The book also focuses on the Incan people and the pride they take in being apart from their conquerors, the Spanish.  There is a lot of "us" and "them."  Also, feelings of resentment against the Spanish.  But mostly it is about Cusi deciding what he will do.  After receiving a sign, he goes off to Cusco, alone but for several llamas, to find a family that he might join.  The love Cusi has for Chuto is demonstrated in this passage.  "An old man on the mountaintop let his tears drop to heal the heartache of a lonely boy.  Cusi knew it.  He had been so close to Chuto, so near him, so much a part of his world, that he knew when the Old One cried.  He could sense the Old One's tears.  He knew that they were dropping to cool the burning of his heart, to soothe his aching disappointment, to wash all his bitterness away." (p. 77)

In Cusco, Cusi realizes his dream of being in a family was already his.  After spending time with a typical family he felt they were not his family.  He couldn't share what was most important with them, and he kept thinking of Chuto.  "There was the answer!
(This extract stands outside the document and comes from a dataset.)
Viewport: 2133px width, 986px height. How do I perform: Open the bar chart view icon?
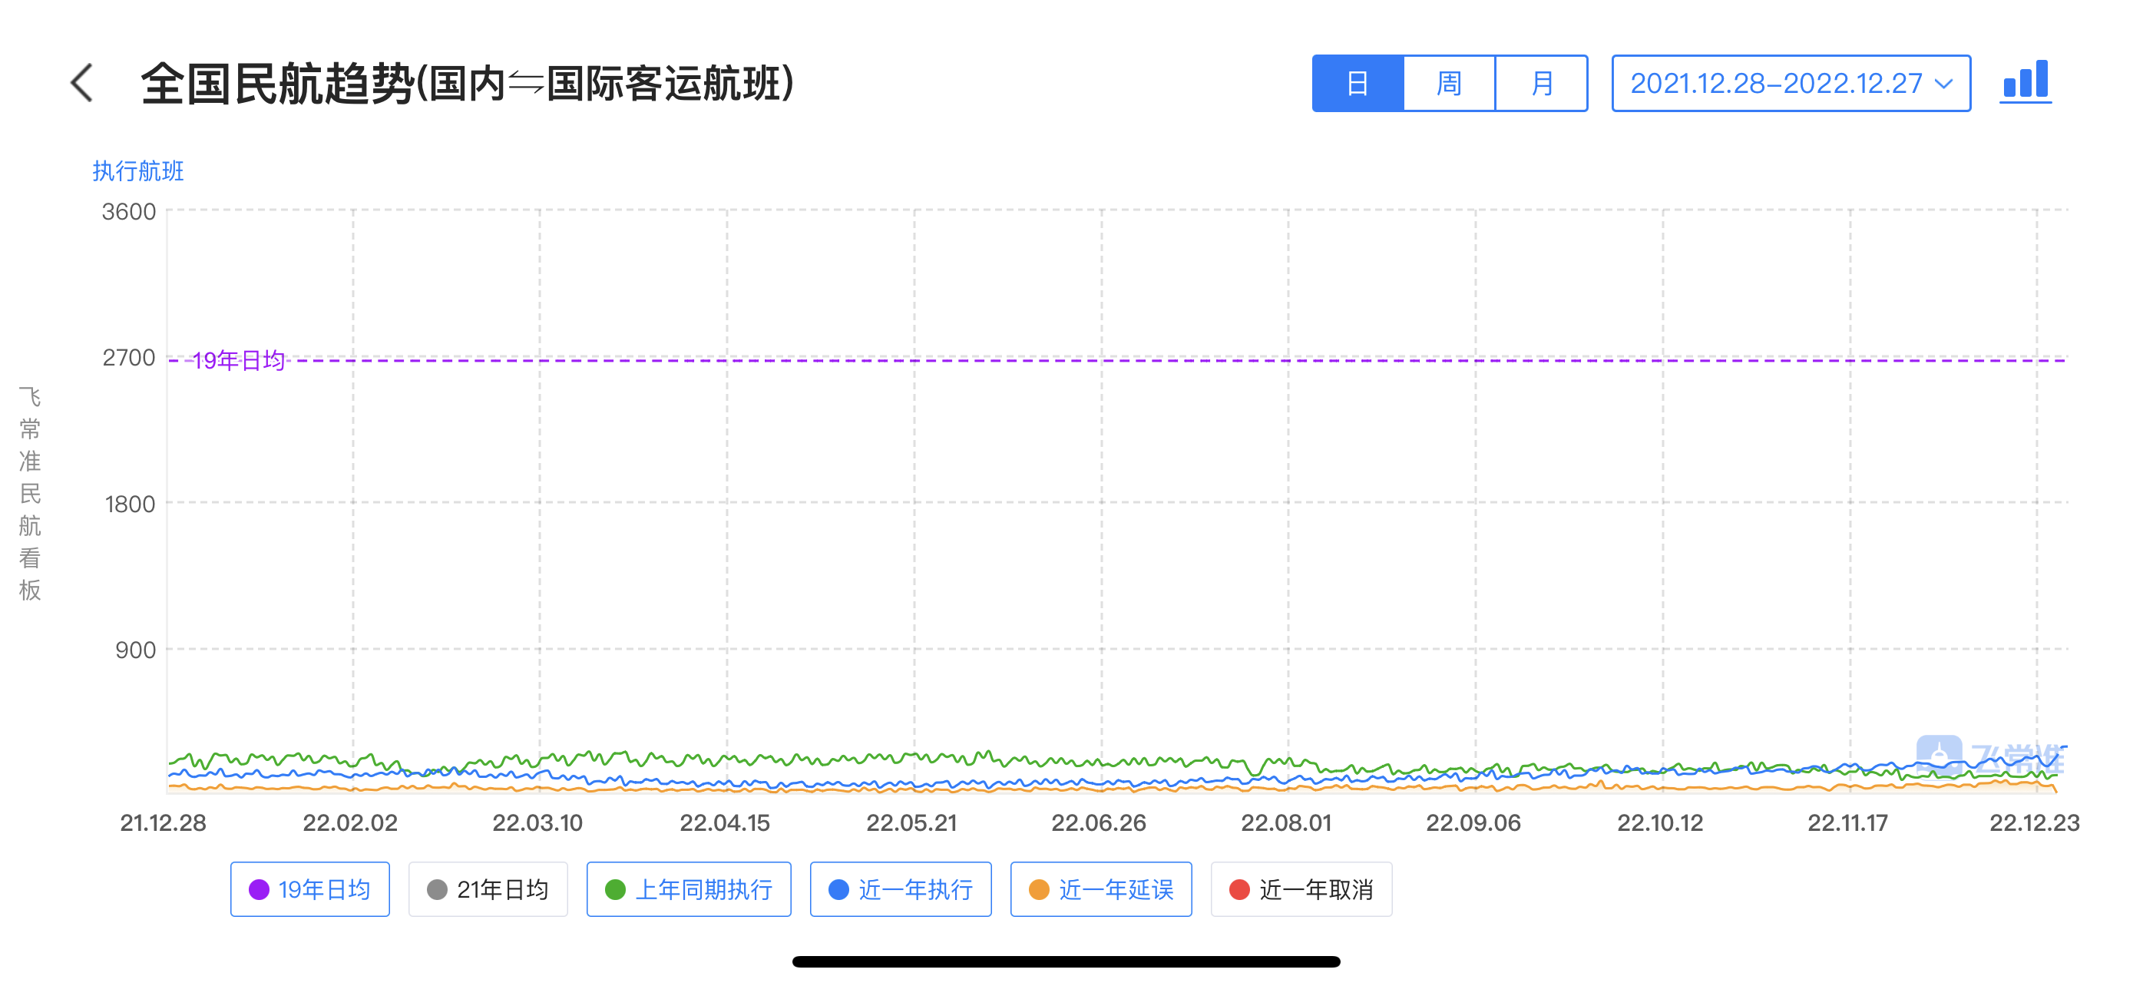2025,82
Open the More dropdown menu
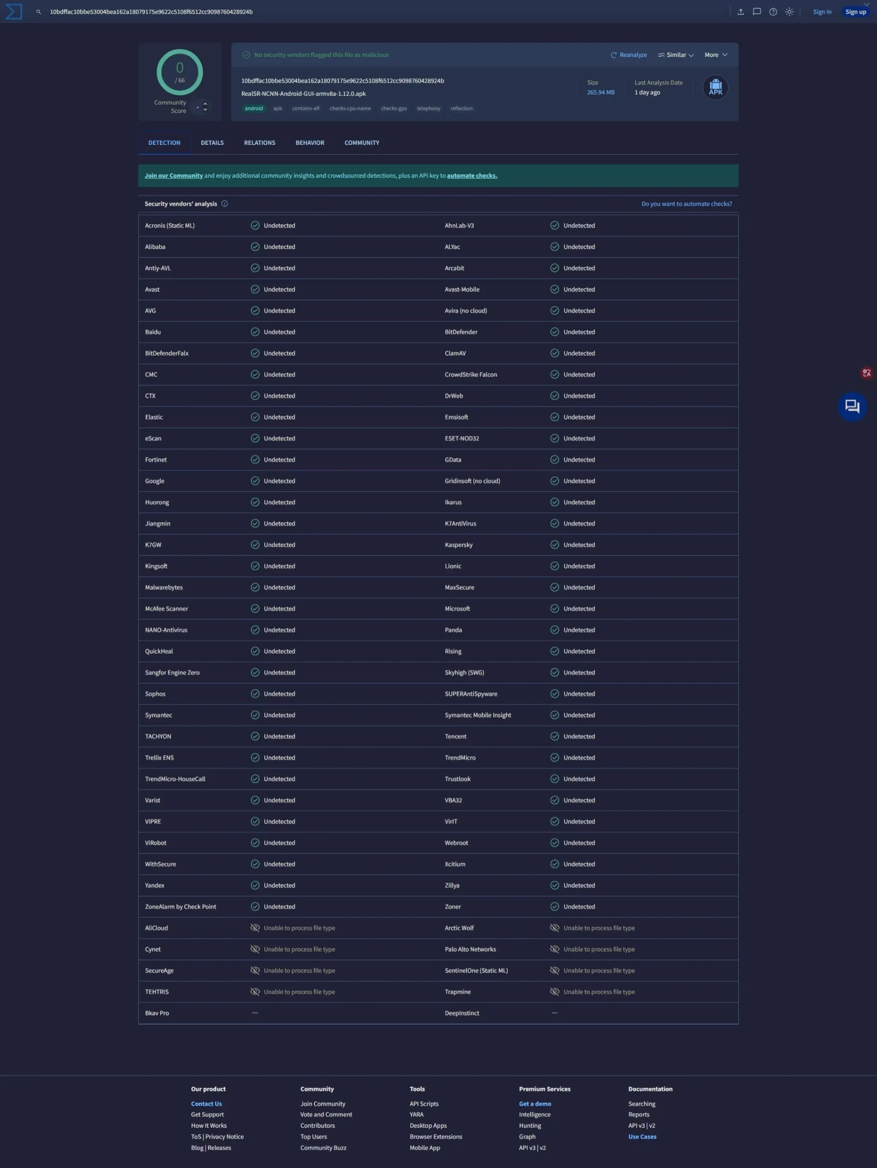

What he had been looking for had been his.  He had not known it.  He had almost lost it.  He had almost gone away, leaving all that mattered behind him.  'But I guess deep in my heart I knew,'" (p. 109)

If the book ended with Cusi's realization that Chuto was his family, I would have really liked it.  However...  SPOILER ALERT...it is then revealed that Chuto is part of a long line of Inca who have kept the secret of gold in the mountains, gold that was to ransom the Inca king being held by the Spaniards 400 years before.  The gold is now in a hidden cave and the only ones to be able to access it are an old man and the young one he trains.  Just a bit far-fetched for me.

Quotes I liked:
"Cusi was glad to begin his new task, although usually he did not like to do it.  But today it seemed easier than thinking.  Some thoughts are hard to think about." (p. 18)

"They walked along in silence, a comfortable silence.  They were companions.  Companions have no need for constant talking." (p.44)

Clark, Ann Nolan. Secret of the Andes. The Viking Press, 1953.